100-125 mg increase. Now I’m nearing a mental breakdown
I have had existing bad problems with anxiety and other contributing factors including a stressful environment that might make symptoms worse so you can take this with a grain of salt.
Been on Lamotrigine for 3 weeks now and after each passing week, I got worse and worse. I’m overstimulated by absolutely everything to the point where I can’t function anymore. I’m bedridden at this point. Can’t go out, can’t do anything, can’t even go out of my bedroom a lot of the time because I worry about the intrusive thoughts getting out of control. They have also worsened. I ruminate on bad scenarios a lot. I now have some bad mood swings and the anger and of course anxiety has worsened as well. It has gotten so bad to the point where I’m nearing some kind of mental breakdown or psychosis of some kind. And for the past few days, I’m struggling not to let my brain snap.

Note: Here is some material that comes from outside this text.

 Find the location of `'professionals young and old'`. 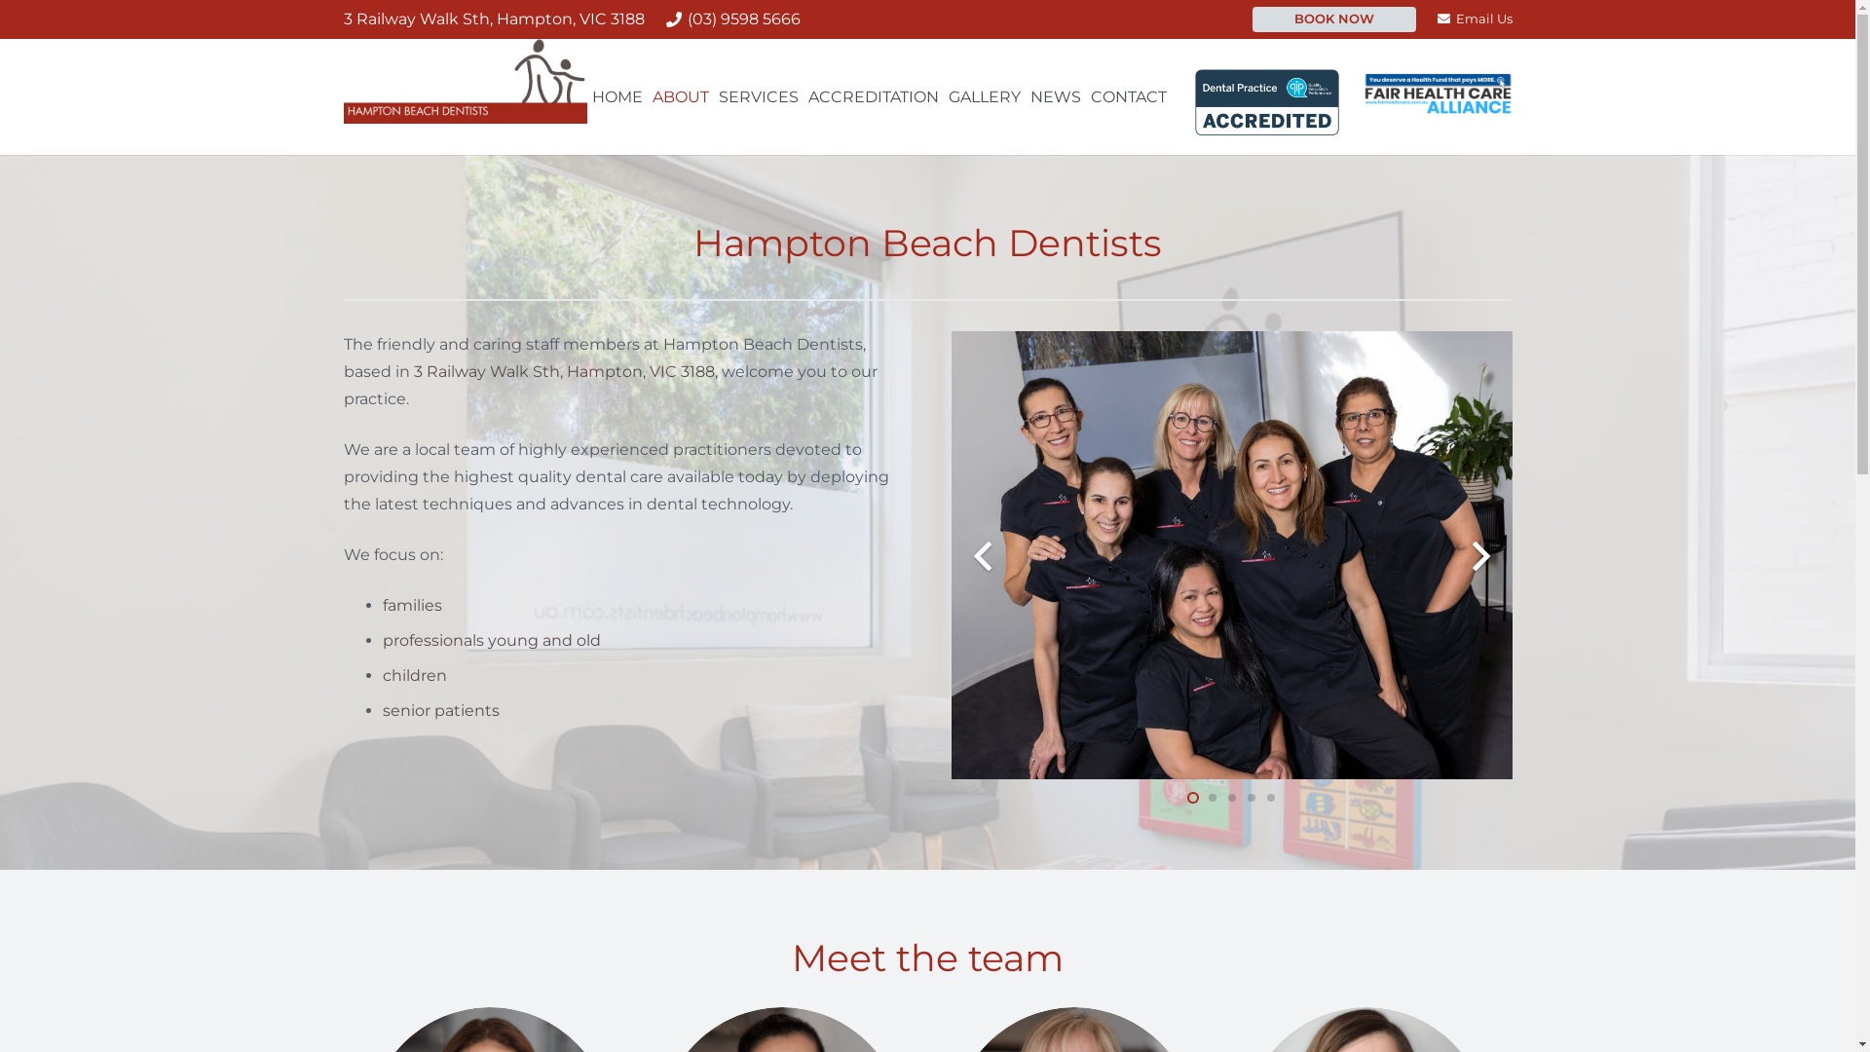

'professionals young and old' is located at coordinates (491, 640).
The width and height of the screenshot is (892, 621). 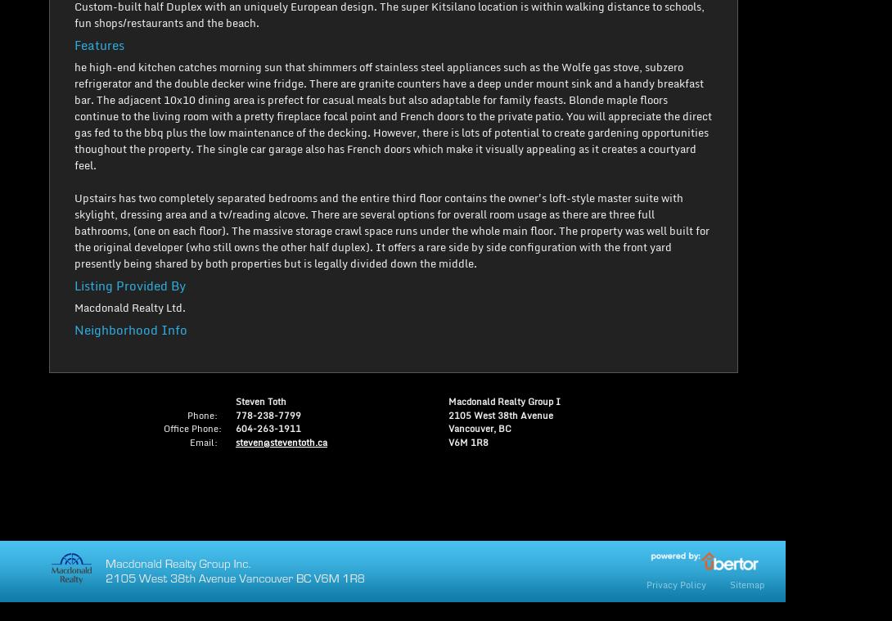 What do you see at coordinates (130, 307) in the screenshot?
I see `'Macdonald Realty Ltd.'` at bounding box center [130, 307].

I checked on here and with my psych. And one thing I hear a lot is that the medicine can take 4-6 weeks, if not several months to work. And also that it only works for people who have bipolar. I just have anxiety and depression so I’m not sure how effective it would’ve been anyway. But my psych still prescribed it because I’ve been on many other different medications and they didn’t work either.

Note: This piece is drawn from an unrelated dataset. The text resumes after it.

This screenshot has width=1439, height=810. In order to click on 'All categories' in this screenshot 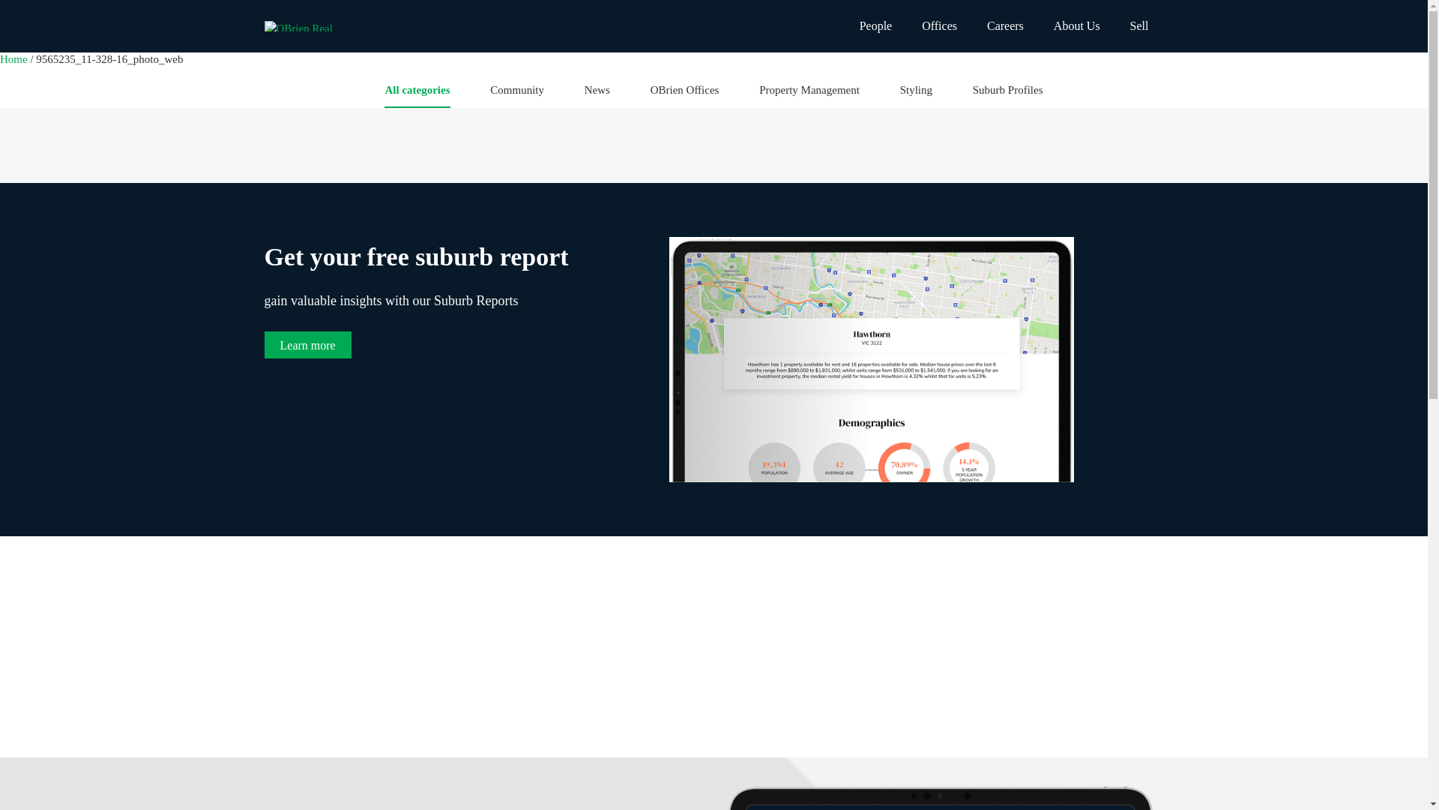, I will do `click(385, 94)`.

I hate meds, side effects, doctors, all of it but I’m kinda stuck with it because my life has been so unstable. Been like this for years and I thought Lamotrigine could work out for me. I tolerated 100 mg fine after a while but the bump up to 125 mg, including the added stress, may just be too much for me. My psych originally wanted me to go up to 150 or 200 mg. But as you can see, going up in dosage, especially for people like me who are sensitive to medications, can be pretty risky. Going to an ER today to tell someone about what’s going on. Might be in a mental hospital soon. But I at least gave things a shot.
Overall, if you are sensitive to psych meds, be careful and go up slowly. And document how you feel each day through journaling. That’s how I kept track.